## Document extract:
= Beginning of Section =
Hacker News new | ask | show | jobs
by masklinn 2061 days ago
> I was doing web scraping, and needed regular expressions to get the text, so I have implemented XPath 2.

Most XPath implementations have no issue with adding extension functions (in fact many support exslt[0] out of the box), you really do not need to use (let alone implement) XPath 2.0 to use regex functions.

[0] http://exslt.org/regexp/index.html

2 comments

I don't think this especially changes the underlying point: anyone using tools which were based on libxml2 or xerces is basically stuck in 1999. Having to find and install custom extensions adds a regular frictional cost which encourages you to just do more work in a full programming language since you know you'll be able to satisfy any requirement that way.

I saw so many developers sour on XML after hitting the “This would be easy if we used XPath 2 but instead it's hard” wall that I wonder if anyone on the relevant standards committees ever thought about how much libxml2 would make their work relevant.

I did not plan to implement it all, only the parts I needed for the webpages in my city. At first I did not even have backward axes. But people care much more about XPath than they care about my city

I also was doing too much competitive programming back then, where you have to discover and implement a highly complex algorithm in a few hours

If such a complex implementation takes a few hours, I could not imagine implementing anything else taking much longer (especially when the spec already says what needs to be implemented and it does not need to be discovered). A few days at most...

But now I am still working on it 14 years later
= End of Section =
## Request A:
Update the XPath thread from "I saw so many" up to and including "their work relevant.", putting "programmers" wherever "developers" appears.
## Request B:
Summarize the XPath thread in two sentences.
## Request C:
In the XPath thread, what was the implementer doing that led them to need regular expressions?

## Records:
= Beginning of Section =
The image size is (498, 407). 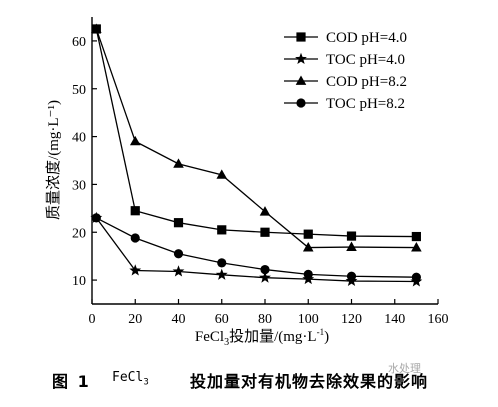 I want to click on legend-label: TOC pH=4.0, so click(x=366, y=60).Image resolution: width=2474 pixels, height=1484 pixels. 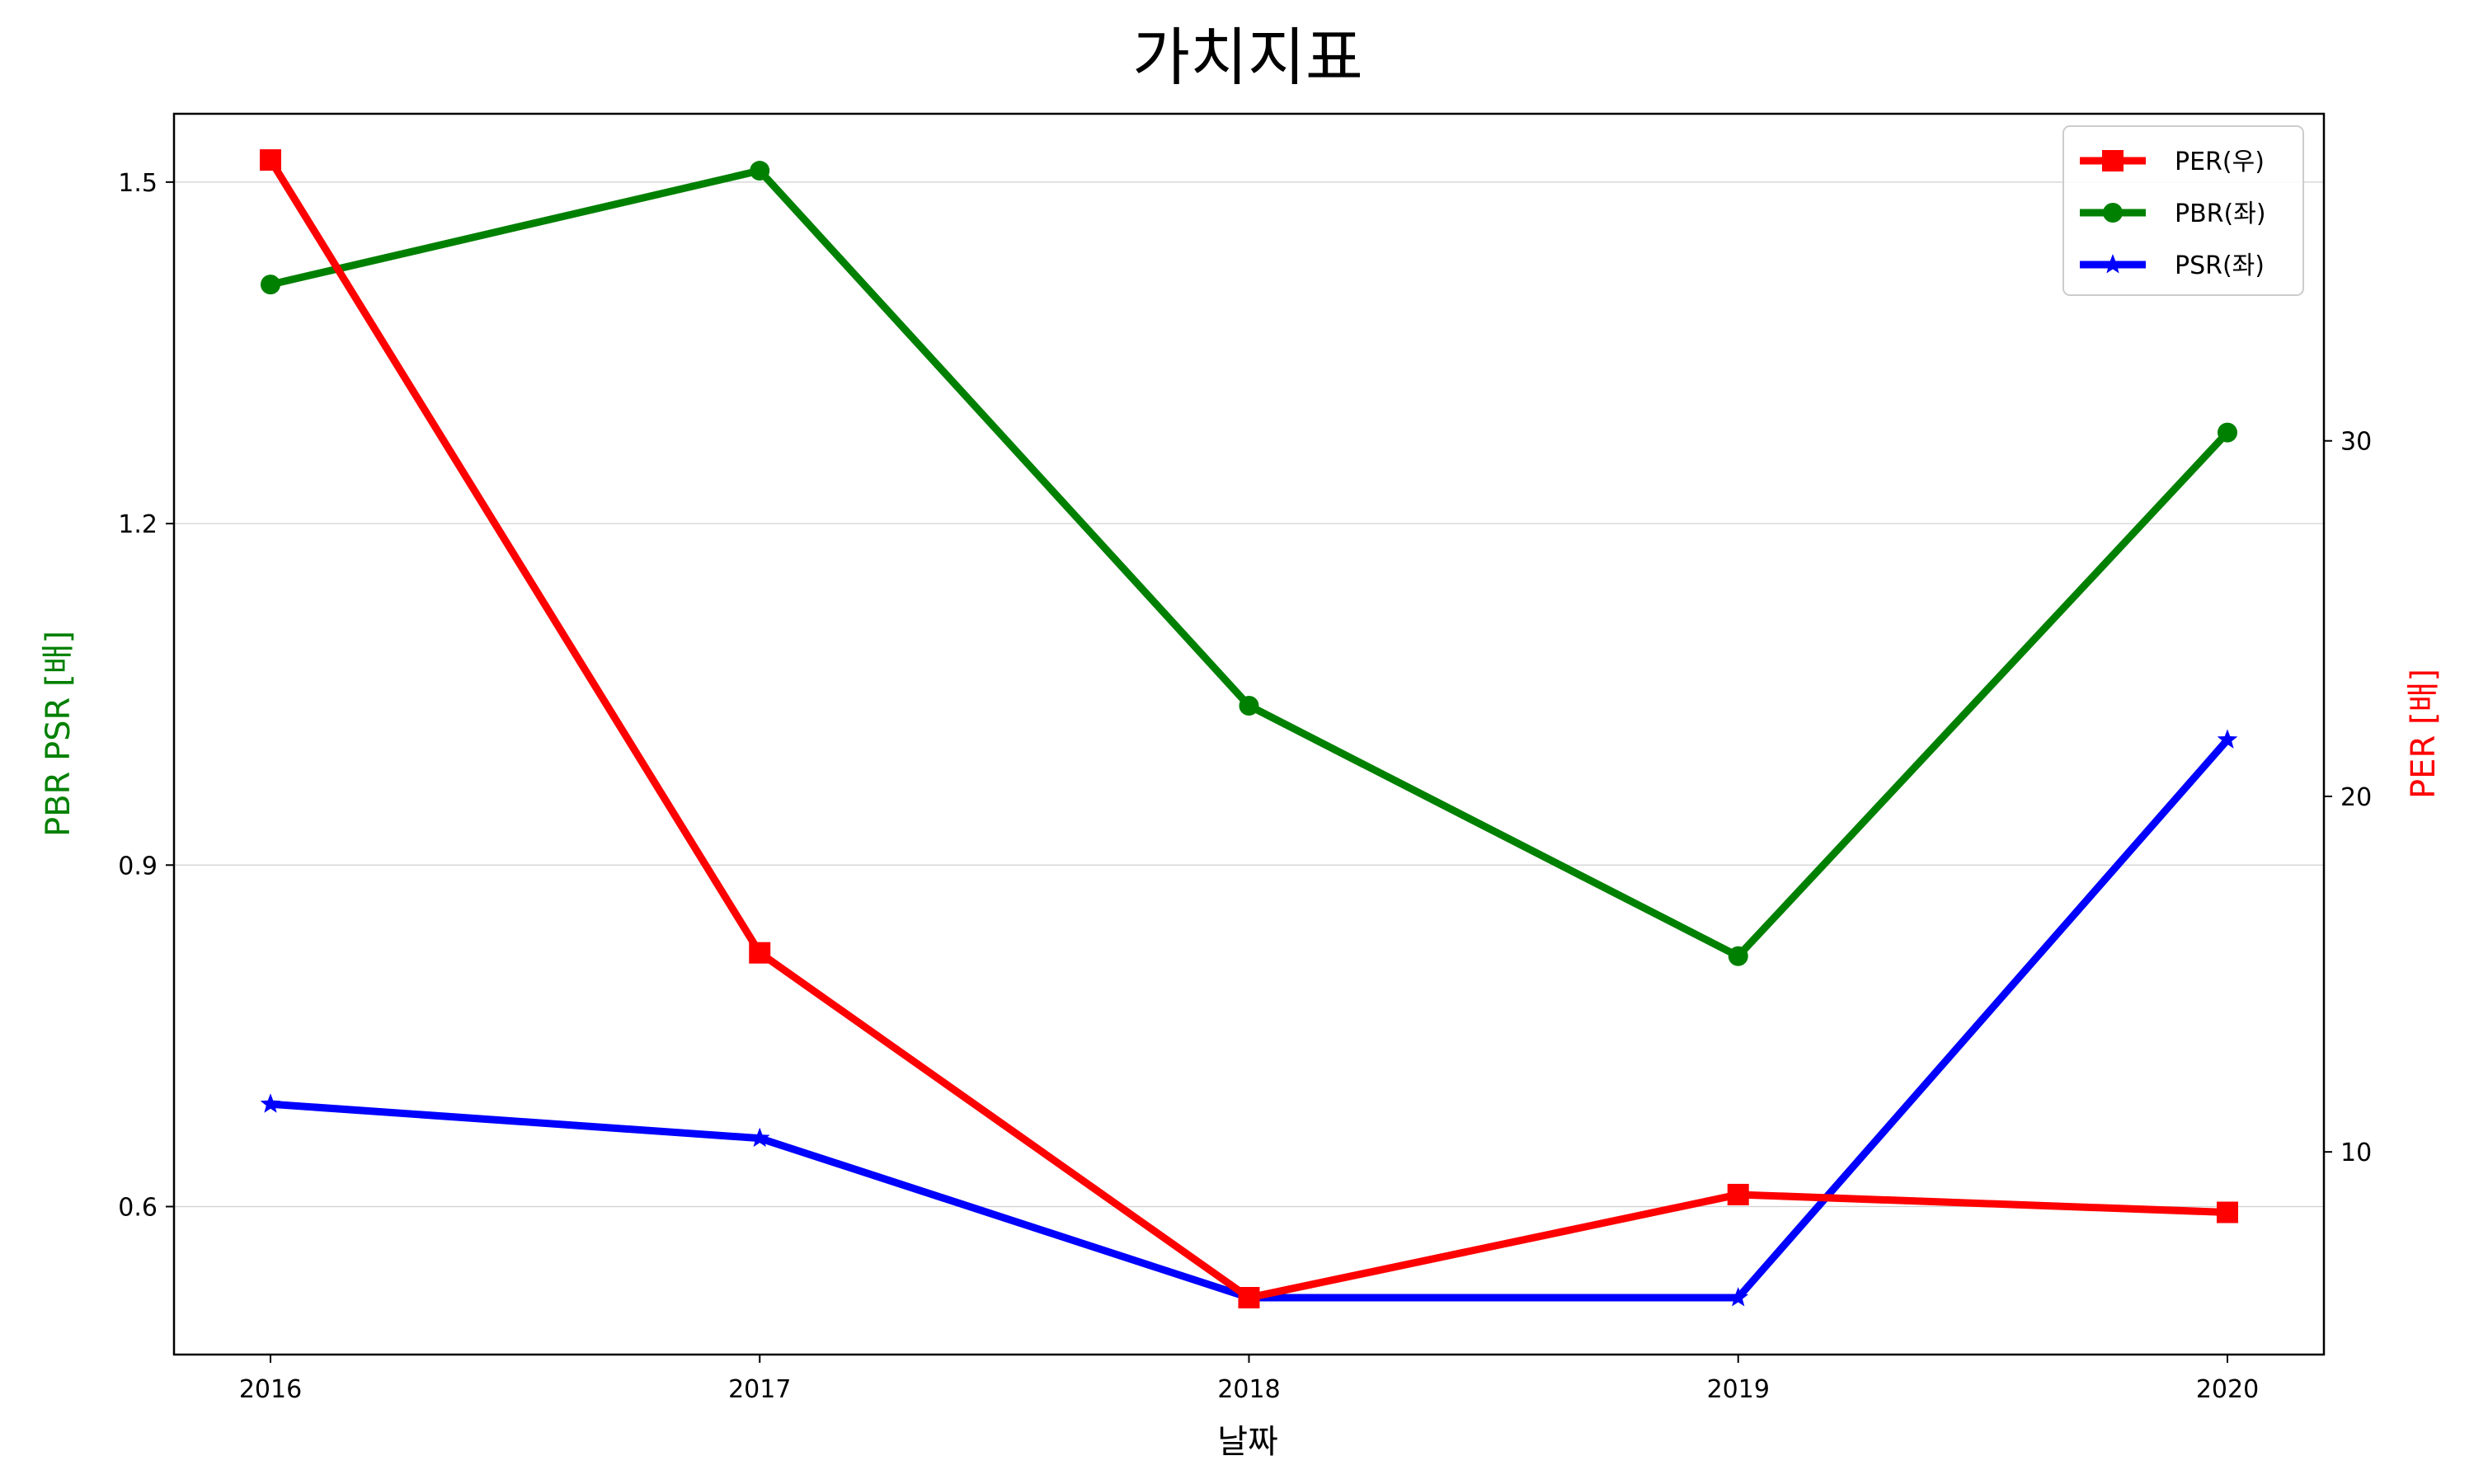 What do you see at coordinates (2173, 214) in the screenshot?
I see `legend-item: PBR(좌)` at bounding box center [2173, 214]. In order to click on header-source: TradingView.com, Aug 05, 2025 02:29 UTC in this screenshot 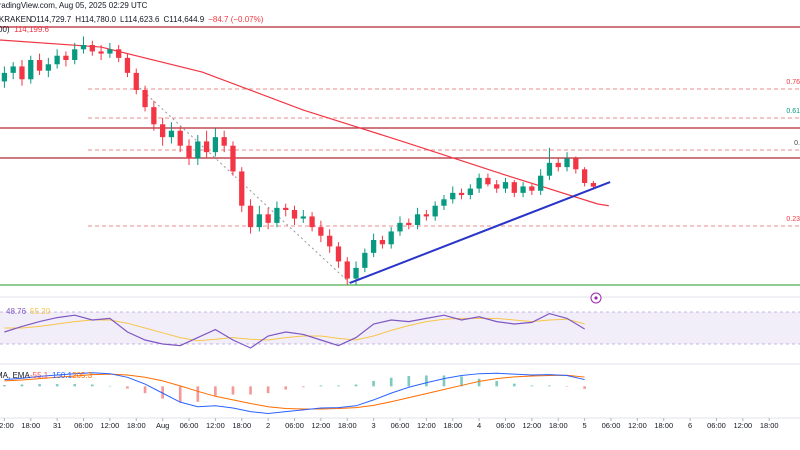, I will do `click(74, 6)`.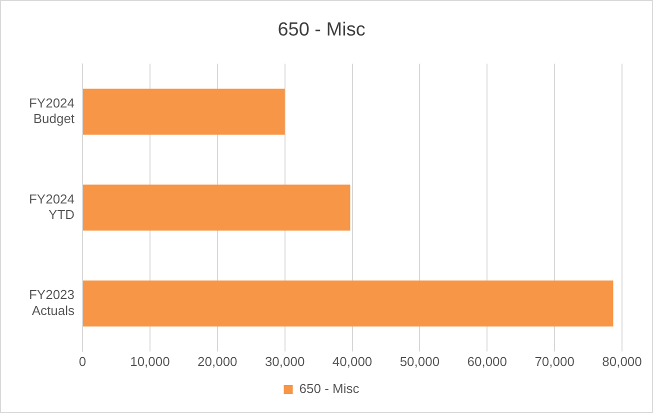 Image resolution: width=653 pixels, height=413 pixels. What do you see at coordinates (488, 362) in the screenshot?
I see `x-tick-label: 60,000` at bounding box center [488, 362].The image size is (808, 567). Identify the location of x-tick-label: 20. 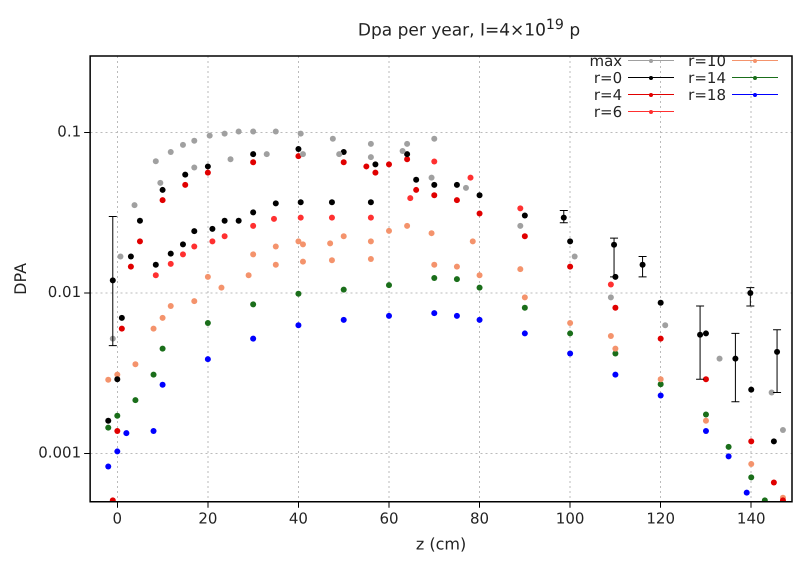
(208, 519).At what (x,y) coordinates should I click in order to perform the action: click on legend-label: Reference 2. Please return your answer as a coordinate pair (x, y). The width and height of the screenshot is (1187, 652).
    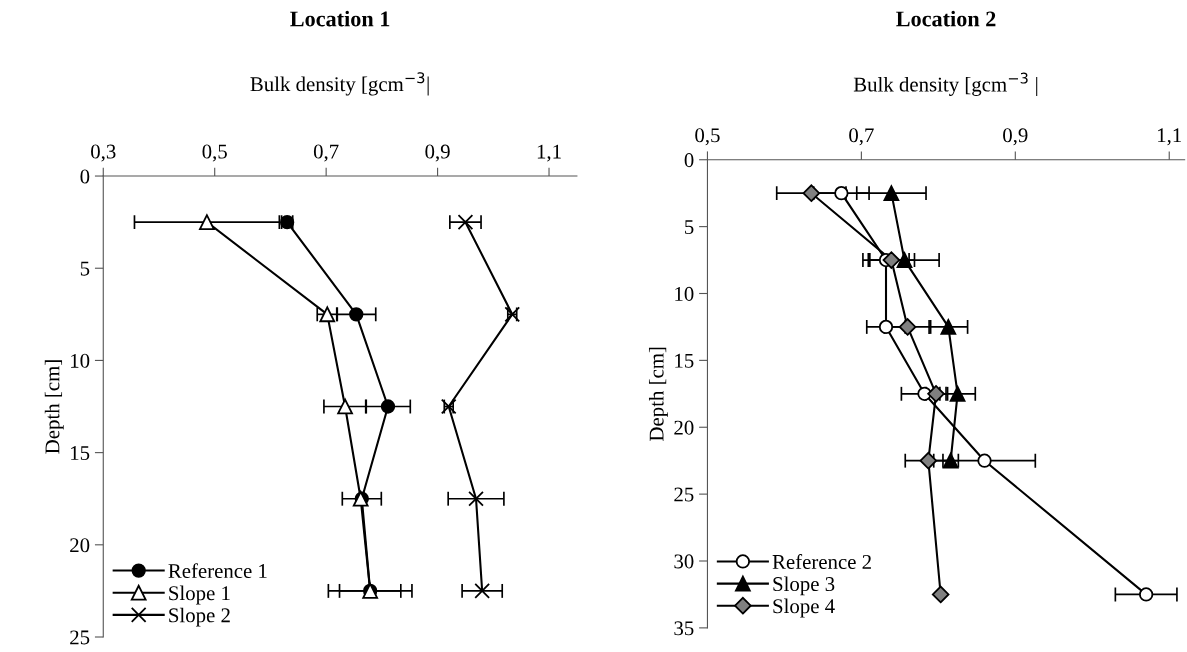
    Looking at the image, I should click on (822, 562).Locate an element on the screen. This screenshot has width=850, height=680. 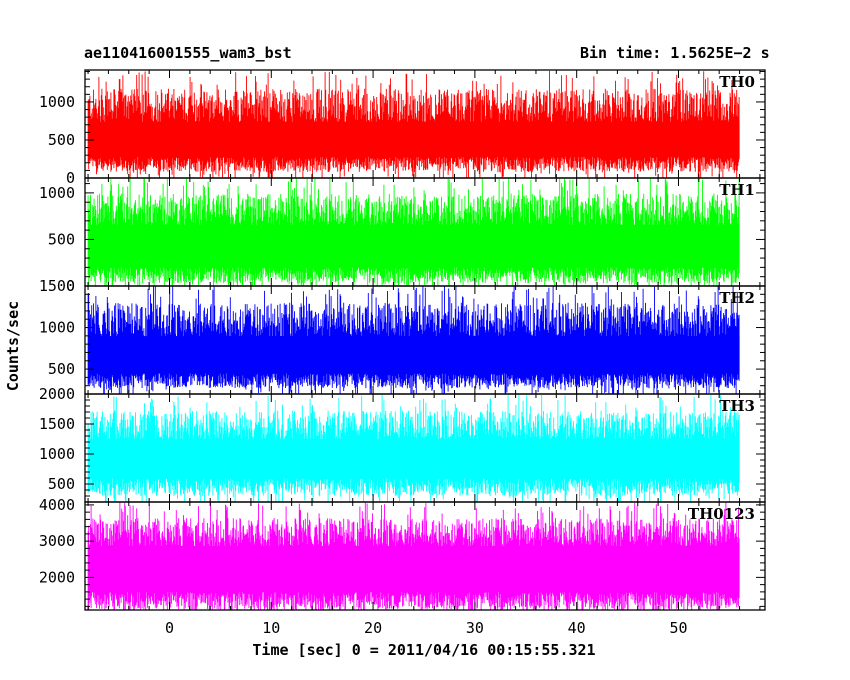
panel-th2: 500 1000 1500 TH2 is located at coordinates (402, 336).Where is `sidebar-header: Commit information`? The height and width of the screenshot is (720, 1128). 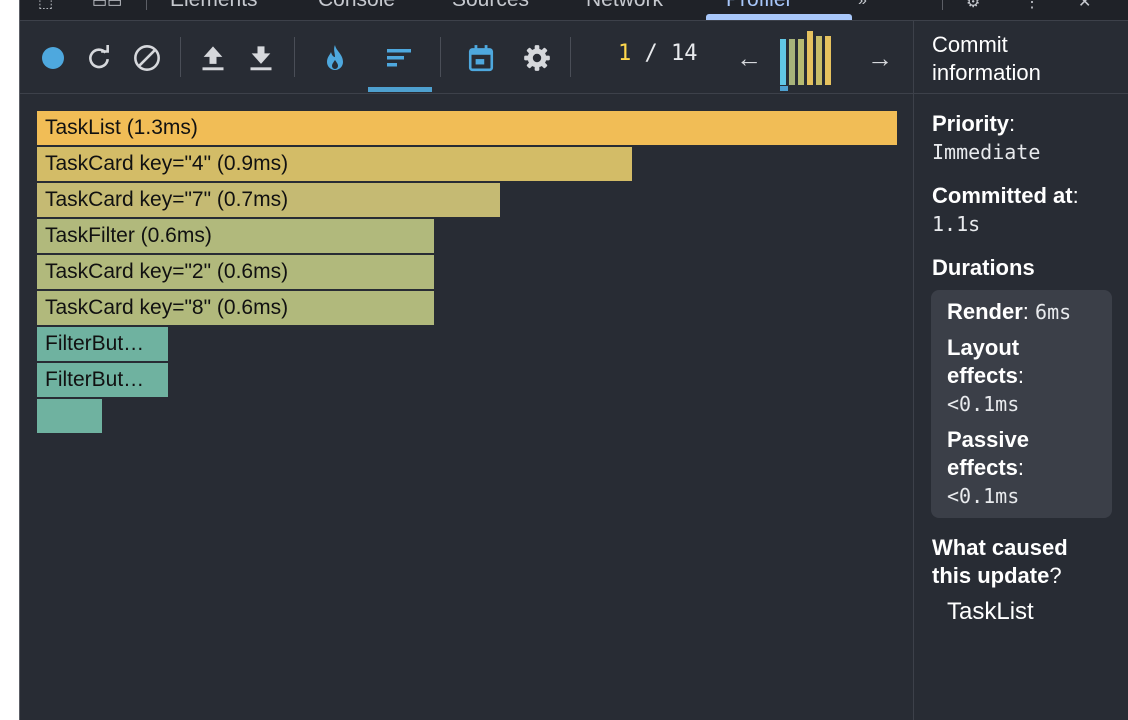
= End of Section =
## Written answer A:
I saw so many programmers sour on XML after hitting the “This would be easy if we used XPath 2 but instead it's hard” wall that I wonder if anyone on the relevant standards committees ever thought about how much libxml2 would make their work relevant.

## Written answer B:
One commenter argues that most XPath implementations accept extension functions such as the EXSLT regex functions, so XPath 2.0 is not needed for regex, while a reply counters that finding and installing such extensions adds friction and that many developers soured on XML when stuck without XPath 2. The person who implemented XPath 2 for web scraping explains that they meant to build only the parts needed for webpages in their city, expected it to take a few days, and are still working on it 14 years later.

## Written answer C:
They were doing web scraping and needed regular expressions to get the text.